Loki - Episode 1

 By Ephraim Belnap

Starring: Tom Hiddleston, Owen Wilson, Gugu Mbatha-Raw

Created by: Micheal Waldron

Episode 1 directed by: Kate Herron

5 Out Of 5

    The Marvel Cinematic Universe is so ubiquitous that it can seem trite. There's always another story, another place to save, another installment that you absolutely can't miss. It's led to some backlash, with criticism for its repetition and formulaic set-up. It's not a story, critics argue, so much as a series of character exhibitions that have lost their ability to enkindle investment. But the critics are wrong. Loki is the latest work showing the Marvel Cinematic Universe at its storytelling best, with pathos, wit, and genuine weight accompanying Marvel's great worldbuilding and action. 

Warning - the events of this episode and indeed the whole series are predicated on key events that happened in Avengers: Infinity War and Avengers: Endgame. If you don't want to be spoiled for those films, go watch them first.

    Loki is dead. This is well-known. He was killed by Thanos at the start of Avengers: Infinity War. Loki is also still alive; a version of him went AWOL in Avengers: Endgame at the point in time when Loki is most amoral and vicious. He teleported away with the Tesseract - an artifact of unspeakable power - and could not be pursued. Now there's this TV show about him, where he's charming and sympathetic, not the old-man-killing terrorist he was in the first Avengers film. How will he get like that? How will he be involved in a good struggle? How will he end up if this is separate from the main story? How does this all make sense?? 

Out of the frying pan and into the fire 
- Wunmi Mosaku (right) plays Hunter B-15, an authoritative Time Variance Agent -

    Marvel answers these questions in the premiere with a hand so deft you'll forget you ever asked. We're introduced to the Time Variance Authority - a super society that resets timeline-breaking hazards. A video in the vein of a '60's ad campaign tells us. Once there was a war of timelines fighting for dominance, but the Time-Keepers - omniscient masters of reality - brought order and created one unified timeline. And because timelines are tricky things, they created the Time Variance Authority, so that any aberrations - a man stepping through the wrong door, a god teleporting away at the wrong time - could be captured and reset; set back down the path they were meant to follow, so the timeline can be what it's meant to be. 

    Needless to say, the implications of this are pretty nutty. "Do I not have a choice, then?" crows an indignant Loki. "Does nothing I do matter?" Ironically, that question doesn't matter here, because instead of being reset - plopped back into the timeline of the movies - Loki gets offered ... a job. A rogue time traveler is killing Time Variance agents (something that can apparently happen) and they need an outside-the-box thinker to nail him down. At least that's what Agent Mobius (Owen Wilson) says. 

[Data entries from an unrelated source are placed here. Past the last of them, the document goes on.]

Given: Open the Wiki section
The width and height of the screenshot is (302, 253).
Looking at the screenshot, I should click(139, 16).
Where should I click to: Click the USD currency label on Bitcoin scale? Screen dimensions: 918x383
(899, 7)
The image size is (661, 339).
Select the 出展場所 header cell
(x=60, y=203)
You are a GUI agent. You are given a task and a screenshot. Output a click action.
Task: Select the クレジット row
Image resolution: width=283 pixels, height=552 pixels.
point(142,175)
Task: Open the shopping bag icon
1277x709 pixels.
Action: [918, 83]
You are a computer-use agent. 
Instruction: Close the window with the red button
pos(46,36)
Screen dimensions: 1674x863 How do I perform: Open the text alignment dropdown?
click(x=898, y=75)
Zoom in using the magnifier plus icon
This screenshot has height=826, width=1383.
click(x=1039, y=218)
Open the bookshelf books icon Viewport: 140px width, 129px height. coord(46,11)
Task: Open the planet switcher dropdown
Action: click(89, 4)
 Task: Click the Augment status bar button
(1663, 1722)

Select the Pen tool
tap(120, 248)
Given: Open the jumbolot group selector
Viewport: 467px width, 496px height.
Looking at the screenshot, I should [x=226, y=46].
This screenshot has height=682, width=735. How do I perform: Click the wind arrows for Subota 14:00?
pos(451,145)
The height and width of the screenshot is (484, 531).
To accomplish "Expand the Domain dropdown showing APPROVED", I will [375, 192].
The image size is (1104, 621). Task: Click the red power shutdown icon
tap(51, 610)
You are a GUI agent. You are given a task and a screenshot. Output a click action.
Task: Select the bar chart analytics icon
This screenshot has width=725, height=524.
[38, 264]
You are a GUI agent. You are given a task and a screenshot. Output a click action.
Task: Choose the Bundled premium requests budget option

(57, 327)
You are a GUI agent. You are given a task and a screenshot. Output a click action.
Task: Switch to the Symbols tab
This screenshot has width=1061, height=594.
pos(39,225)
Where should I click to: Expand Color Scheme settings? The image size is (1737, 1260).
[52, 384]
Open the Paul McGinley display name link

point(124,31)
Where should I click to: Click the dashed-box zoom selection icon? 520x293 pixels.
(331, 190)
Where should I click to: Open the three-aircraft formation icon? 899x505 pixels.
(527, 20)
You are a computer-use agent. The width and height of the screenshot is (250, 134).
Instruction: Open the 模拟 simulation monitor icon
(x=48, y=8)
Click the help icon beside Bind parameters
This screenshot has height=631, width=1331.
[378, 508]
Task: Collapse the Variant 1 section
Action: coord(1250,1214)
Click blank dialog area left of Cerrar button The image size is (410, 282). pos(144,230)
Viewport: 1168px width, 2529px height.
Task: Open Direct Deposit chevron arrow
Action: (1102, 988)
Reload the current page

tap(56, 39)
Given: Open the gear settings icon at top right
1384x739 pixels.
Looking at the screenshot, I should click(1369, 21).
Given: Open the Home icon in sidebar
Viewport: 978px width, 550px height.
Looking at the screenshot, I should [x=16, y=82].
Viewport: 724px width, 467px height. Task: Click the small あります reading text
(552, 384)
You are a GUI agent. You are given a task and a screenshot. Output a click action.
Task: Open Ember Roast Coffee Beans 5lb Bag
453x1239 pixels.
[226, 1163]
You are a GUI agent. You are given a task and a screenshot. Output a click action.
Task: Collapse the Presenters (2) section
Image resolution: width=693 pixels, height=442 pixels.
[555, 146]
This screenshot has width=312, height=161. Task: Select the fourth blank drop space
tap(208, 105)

The start of a beautiful friendship. 
- Agent Mobius (Owen Wilson) greets Loki Odinson (Tom Hiddleston) -

    Played with cop-like insight and sardonic charm, Mobius is Loki's handler/advocate/therapist - the one who suggests bringing him out, and the one who makes him want to. Indeed, about half the episode is devoted to an ad hoc therapy session. "Why do you do what you do?" probes Mobius, "Do you enjoy hurting people? Do you enjoy killing them?" With a video monitor that can essentially replay the movies - a tap on the fourth wall as gutsy as it's helpful - Mobius unwraps the appeal of Loki that's endured for the last ten years. Someone who's hurtful and yet hurting. Someone who's clever and yet shortsighted. And he calls out not just the character at his worst, but the decaying formula of Marvel. Is he just going to keep doing the same things? Losing to diminishing returns? Or is he going to forge ahead and open up and escape a self-destructive path? Commentary so close to the audience is very hard to find in film; indeed it's mostly the domain of boundary-breaking thinkpieces. But this direction strikes at the heart of the Marvel formula in a way that enhances it. Repetition is destructive; is change really possible? In this premiere, Loki - after some serious prodding - eventually decides it is. And the mystery of the rogue time traveler, who is name-dropped in the most compelling way, is truly in motion. 

    Marvel is good at CGI. It's good at set design. It's good at acting, and casting, and action scenes. But what's really made it shine is knowing how to write itself. How to surf the wave of popular interest and redirect it and innovate for a new day. Nothing lasts forever, that's the truth of it. But with this episode of Loki, Marvel proves it's still got what it takes to keep audience interest. The series promises adventure, excitement, and genuine staying power for the duration of its six-episode run. Five Out Of Five.

Loki is currently streaming on Disney+. Episodes release each Wednesday. The first two episodes are available to watch now.